Growth of P. putida KT2440 overexpressing (A) Pp‐SpuC‐II (TMB‐NM011) or (B) Cv‐ATA (TMB‐JH002) in M9 medium supplemented with different concentrations of vanillylamine (0–25 mM) as sole carbon source. Growth curves are representative figures from one of the two biological replicates. After fitting the data in (A–B) to a logistic growth curve (described in Experimental Procedures) the estimated Carrying capacity (K; Panel C) and the maximal growth rates (r; Panel D) for each concentration are plotted against vanillylamine concentration for both Pp‐SpuC‐II (red line) and Cv‐ATA (black line).

Fig. 3

M9 plates after 3 days incubated at 30 °C with 5 mM of vanillylamine as the sole carbon source, streptomycin (100 µg ml⁻¹) for plasmid selection and IPTG (1 mM) to induce gene expression.
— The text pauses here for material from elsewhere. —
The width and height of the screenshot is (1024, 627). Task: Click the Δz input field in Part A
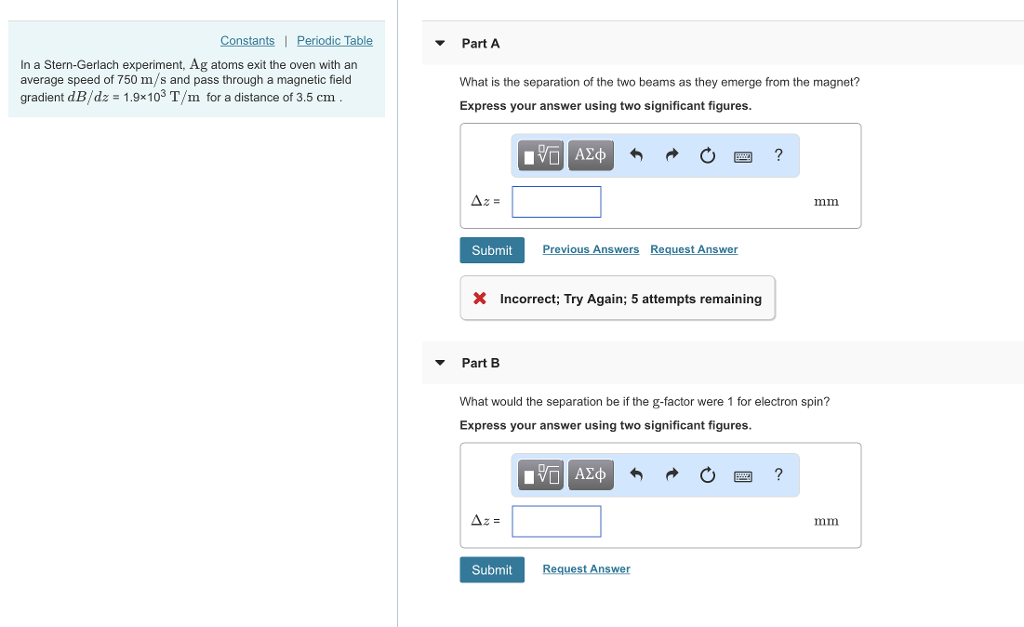(x=556, y=201)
A: KT2440 cells with the empty pSEVA424 plasmid; B: TMB‐JH002 cells expressing Cv‐ATA gene.

Fig. 4

Effect of l‐alanine regeneration on whole‐cell bioconversion of vanillin to vanillylamine using metabolically engineered P.putida GN442ΔPP_2426 strains as biocatalysts. Bioconversions were performed with a high cell density (OD₆₂₀ = 10) for 24 h at 30 °C and 180 rpm in M9 medium supplemented with 5 mM vanillin, 10 g/L of glucose for NADH regeneration and 200 mM of NH₄Cl. l‐Alanine was omitted for A and B and 50 mM of l‐alanine was added to the medium for C and D. A and C: TMB‐JH006 (Cv‐ATA + AlaDH) and B and D: TMB‐JH004 (Cv‐ATA). Error bars indicate ± SD of two biological replicates.

Fig. 5

Whole‐cell bioconversion of ferulic acid to vanillylamine using metabolically engineered P.putida GN442ΔPP_2426 strains as biocatalysts. Bioconversions were performed with high cell density (OD₆₂₀ = 10) for 24 h at 30 °C and 180 rpm in M9 medium supplemented with 3.5 mM ferulic acid, 10 g l⁻¹ of glucose for NADH regeneration, 50 mM of l‐Alanine and 200 mM of NH₄Cl. A: TMB‐JH006 strain (Cv‐ATA + AlaDH) and B: TMB‐JH004 strain (Cv‐ATA). Error bars indicate ± SD of two biological replicates.